Feline FBM · 4.5

4 Energy Regulation System · 4.5 Protein Energy Pressure

4.5 Protein Energy Pressure

Feline Fat-Based Metabolism (Fat-Based Metabolism)

Definition

Protein energy pressure describes the degree to which protein is forced to carry energy demand beyond its structural role. It increases nitrogen processing pressure and Solute Load per Unit Energy.

Distinguish protein as structure material from protein as energy substrate. Pressure rises when fatty acid contribution is insufficient or when scheduling pushes compensatory protein use.

Renal solute load must be evaluated per unit energy. This is not framed as “protein is bad.”

Control Variables
1. Primary energy substrate

Whether fatty acids hold primary duty or protein is displaced into energy role.

2. Fatty acid energy pathway

Pathway failure increases compensatory protein pressure.

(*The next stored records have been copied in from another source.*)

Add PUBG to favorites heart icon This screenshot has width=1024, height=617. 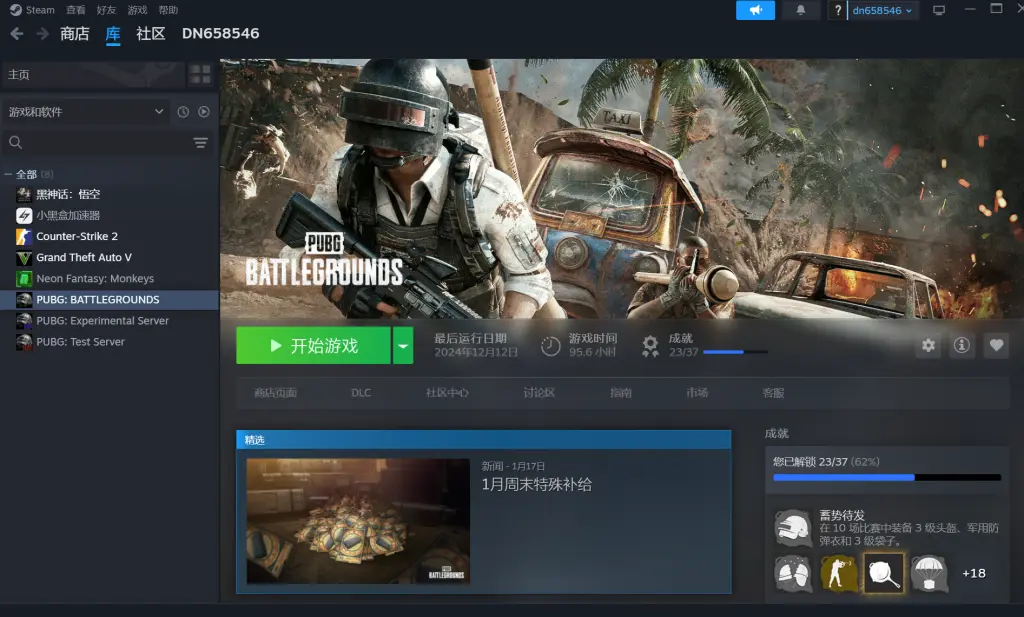(x=996, y=345)
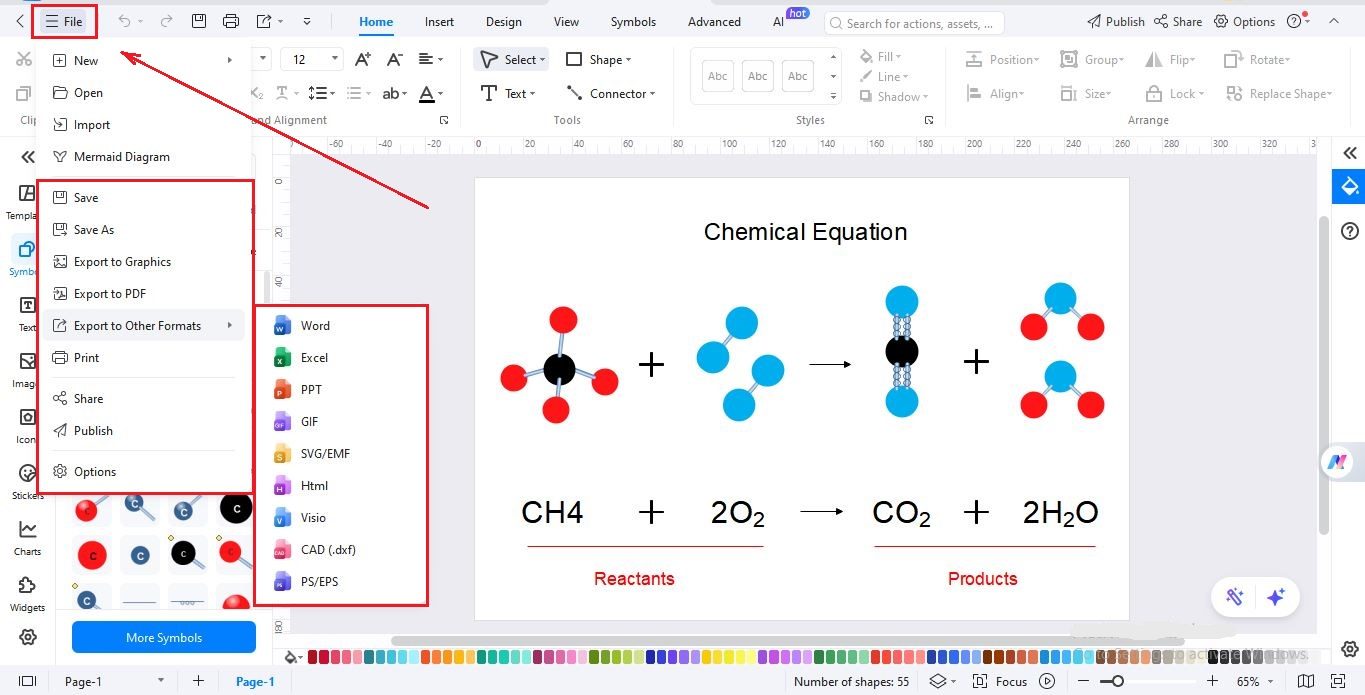Expand the Export to Other Formats submenu
The height and width of the screenshot is (695, 1365).
(x=138, y=325)
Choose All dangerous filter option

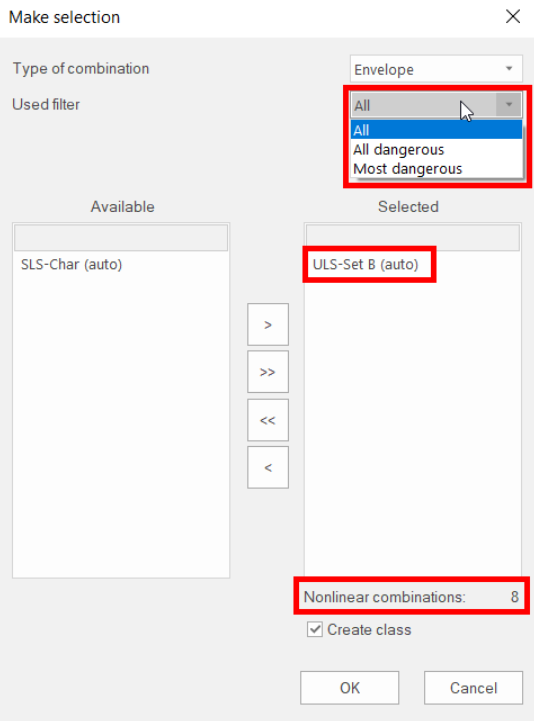pyautogui.click(x=436, y=149)
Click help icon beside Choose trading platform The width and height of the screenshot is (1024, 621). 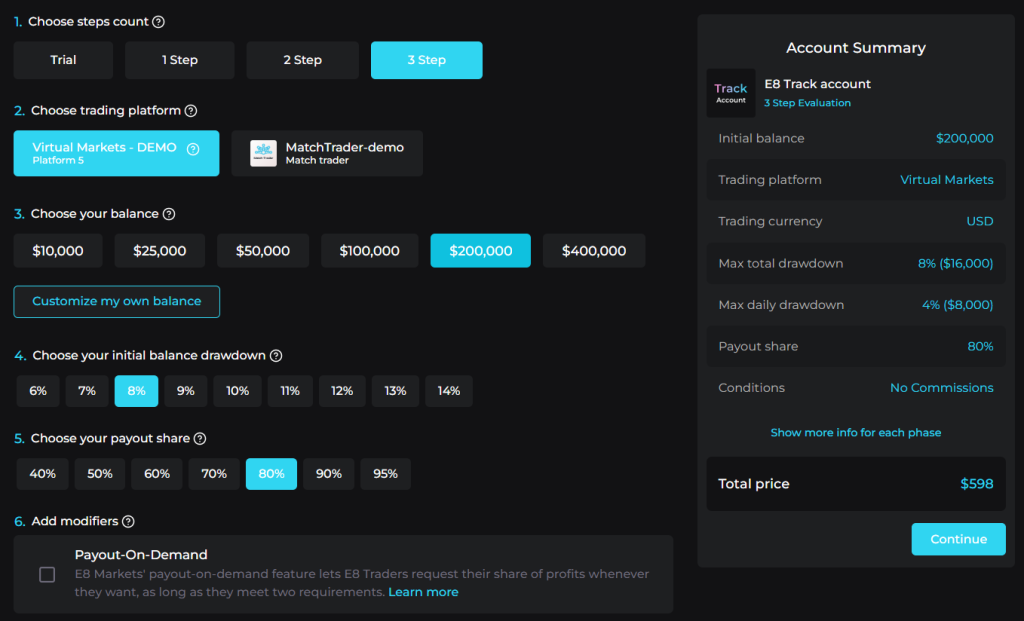coord(191,111)
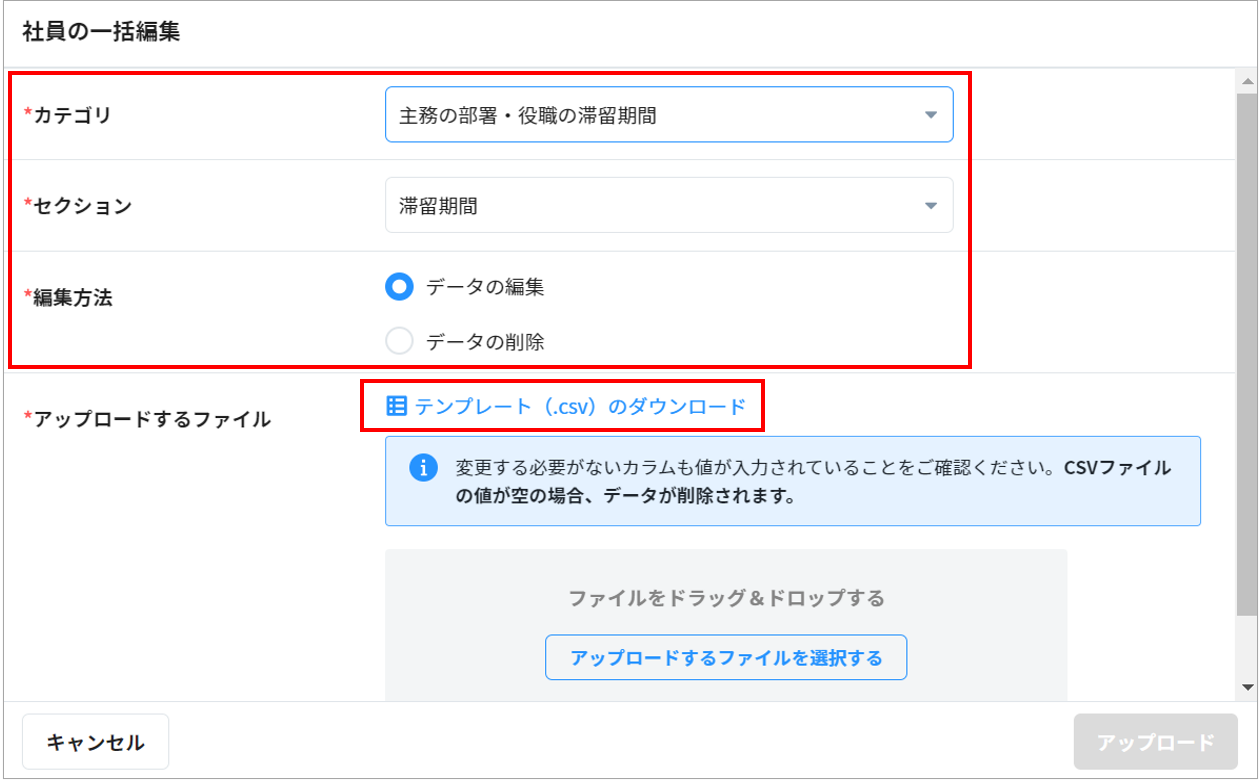Click the scrollbar down arrow
This screenshot has width=1259, height=781.
[1247, 688]
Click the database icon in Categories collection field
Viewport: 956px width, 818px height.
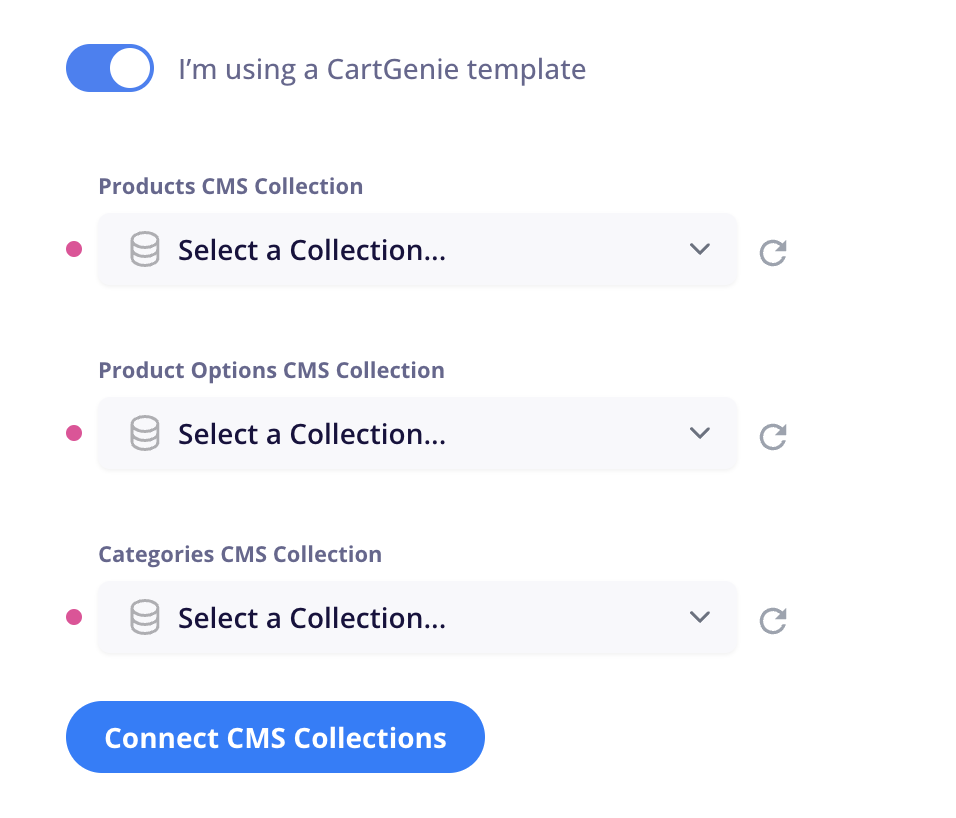[145, 617]
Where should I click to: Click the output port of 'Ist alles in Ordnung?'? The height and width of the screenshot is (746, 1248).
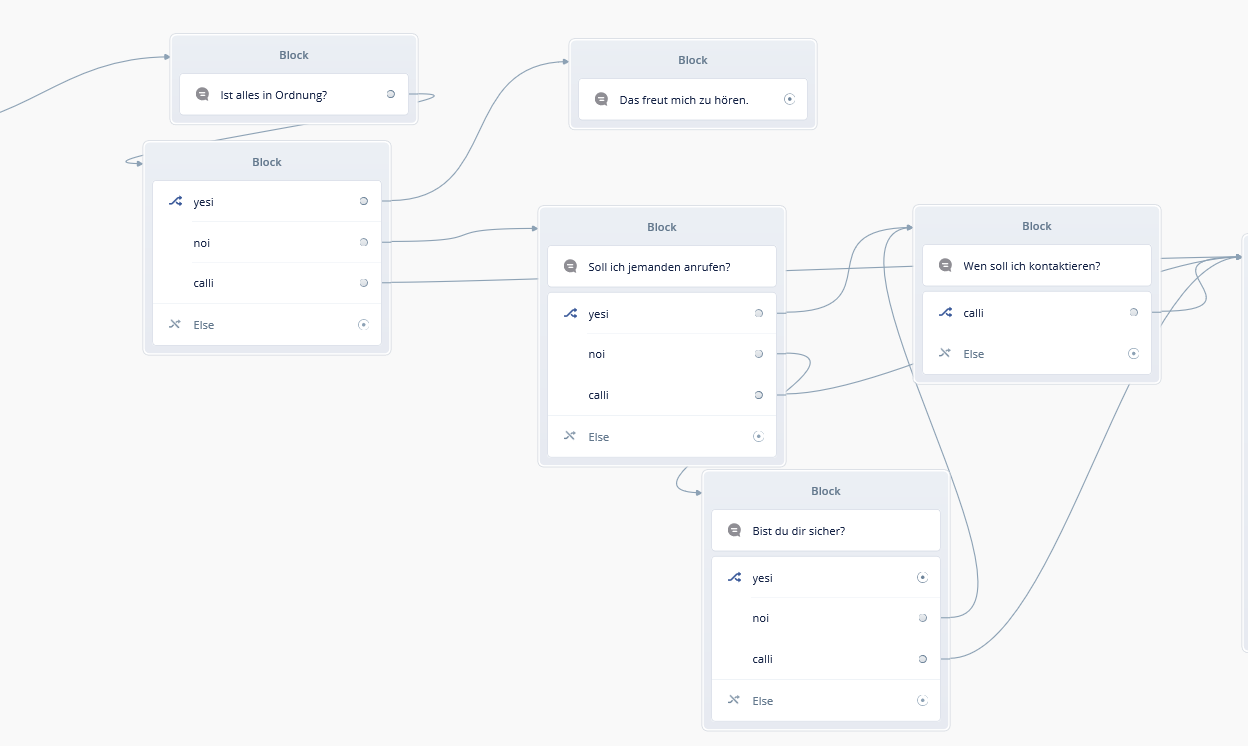390,94
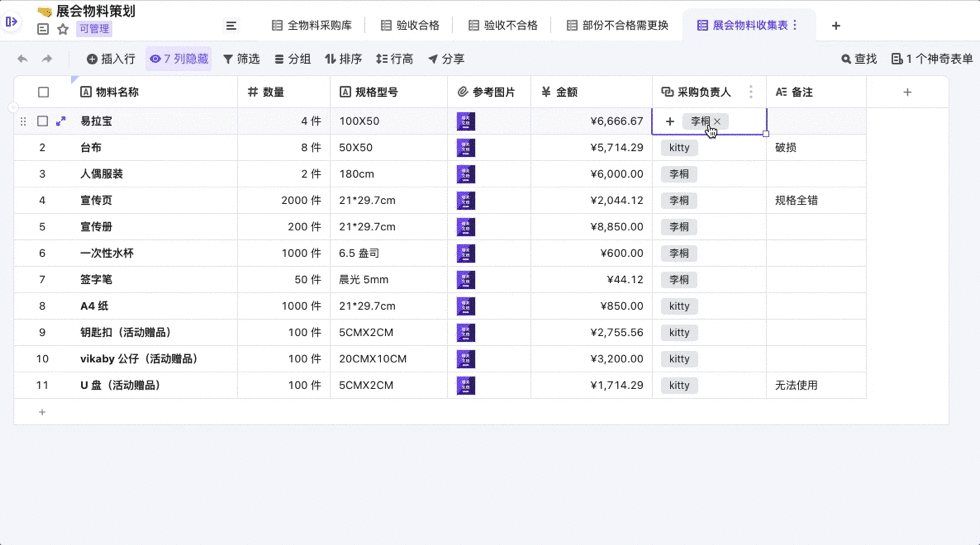Expand the 易拉宝 record row

[61, 121]
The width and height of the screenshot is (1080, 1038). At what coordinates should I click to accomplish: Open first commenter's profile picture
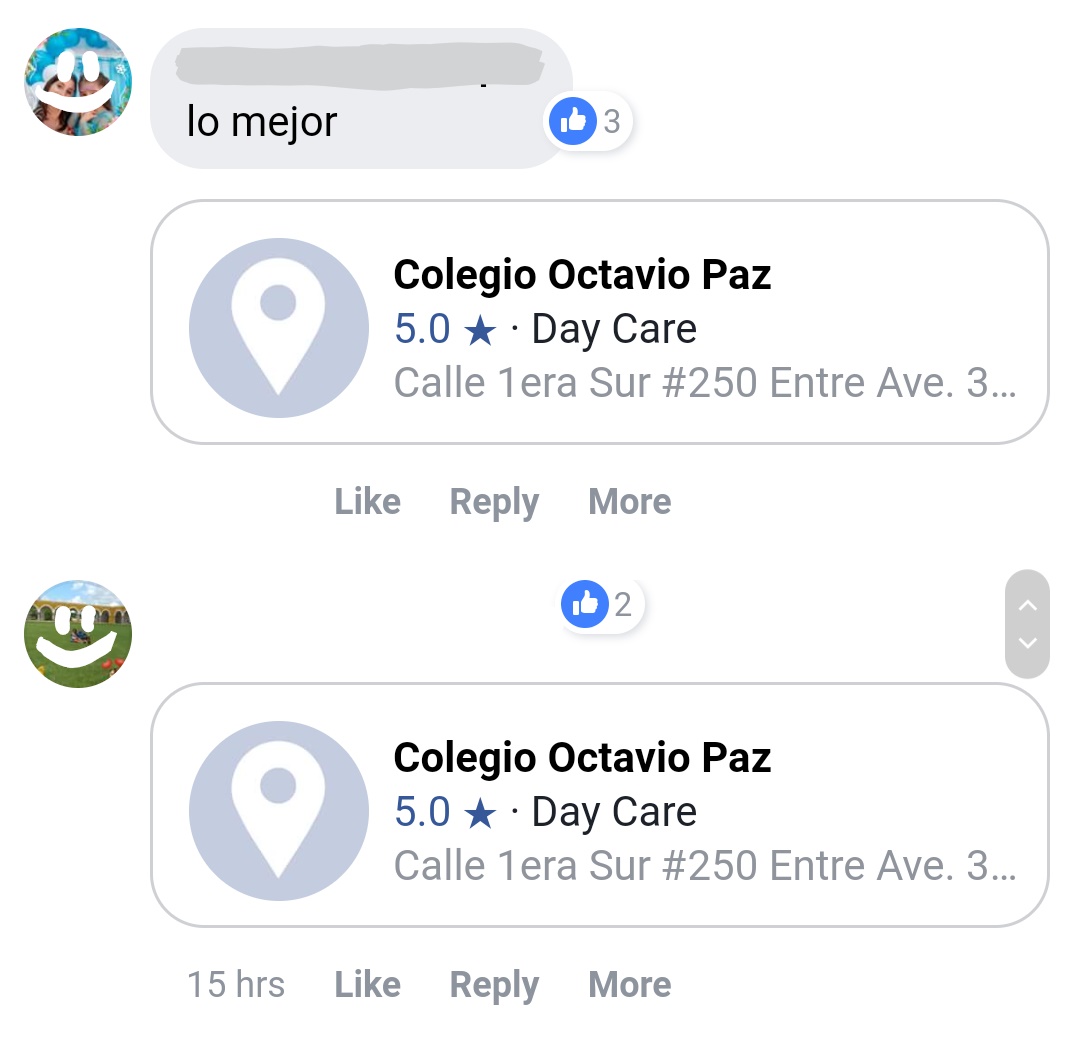(78, 82)
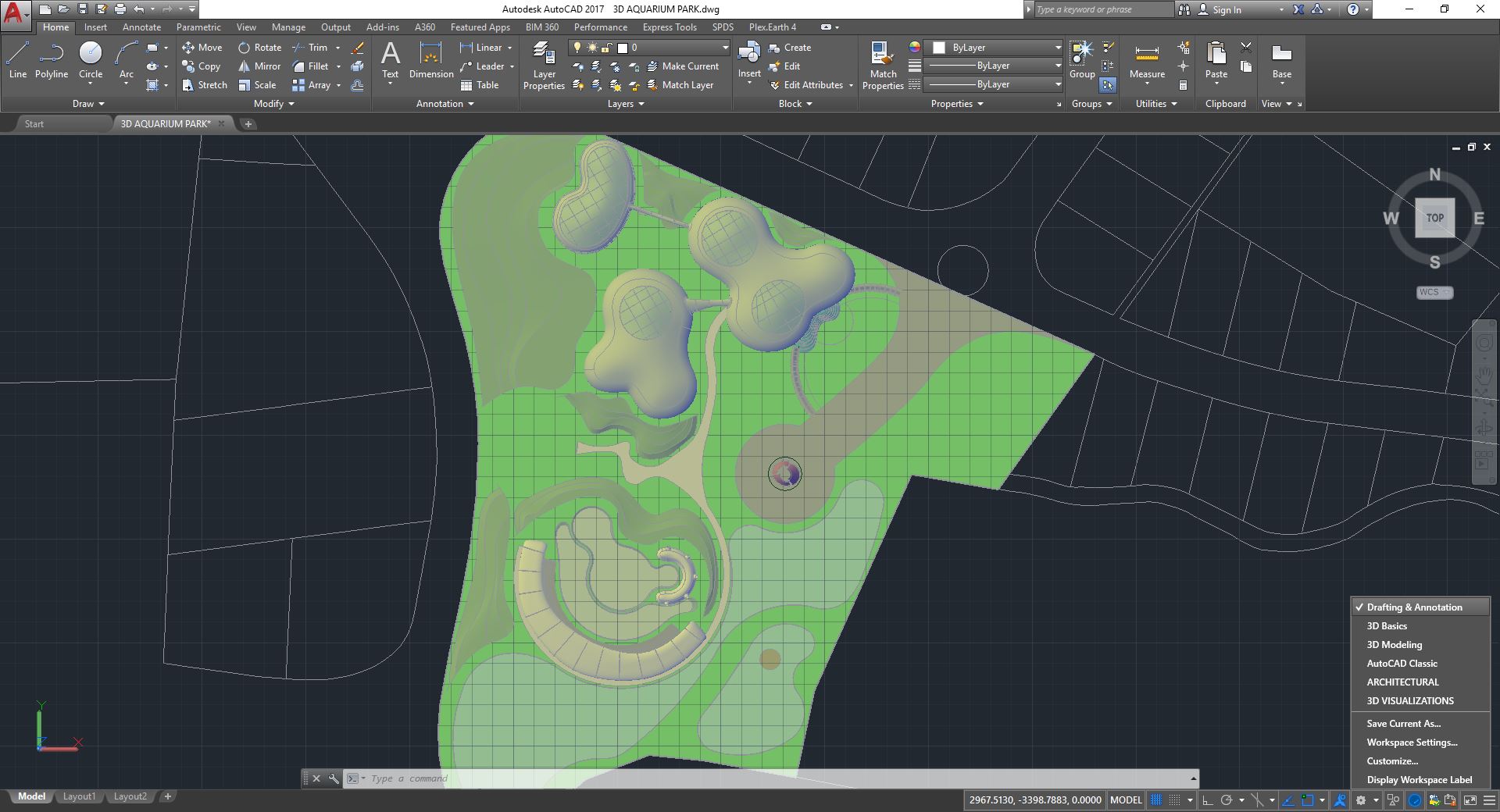Toggle ortho mode in status bar

pyautogui.click(x=1208, y=800)
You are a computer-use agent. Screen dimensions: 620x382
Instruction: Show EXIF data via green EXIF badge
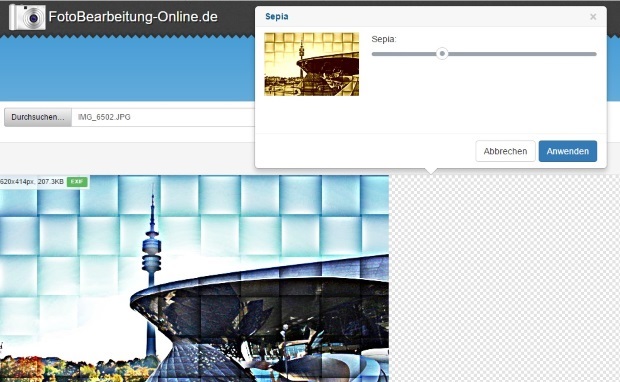click(77, 182)
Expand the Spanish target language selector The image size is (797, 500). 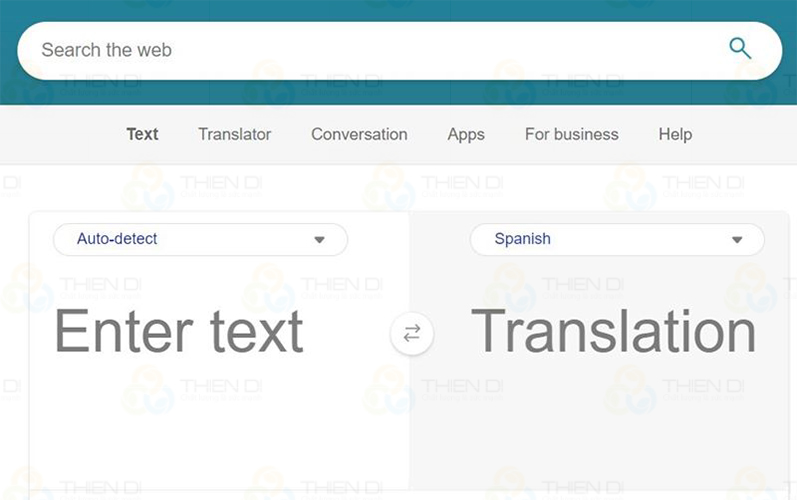pos(616,240)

3. Exogenous carbohydrate load

Scheduling dominance can indirectly raise protein energy use.

4. Solute load per unit energy

Output variable linking pressure to renal burden.

Causal Chain

upstream food structure limits fatty acid primary duty

protein pushed into energy substrate role

protein energy pressure rises

renal solute load per unit energy increases

urinary concentration and related observable outputs

Observable Outputs

Urinary concentration index and related renal-load signals are backtrace outputs—not standalone disease labels in the Feline FBM layer.

Boundary
Invalid readings

protein is harmful

high protein = metabolic optimum

protein percentage without per-unit-energy context

Page duty

This page defines protein energy pressure only. Not a clinical diagnosis system, not a treatment protocol, not an effect-guarantee system.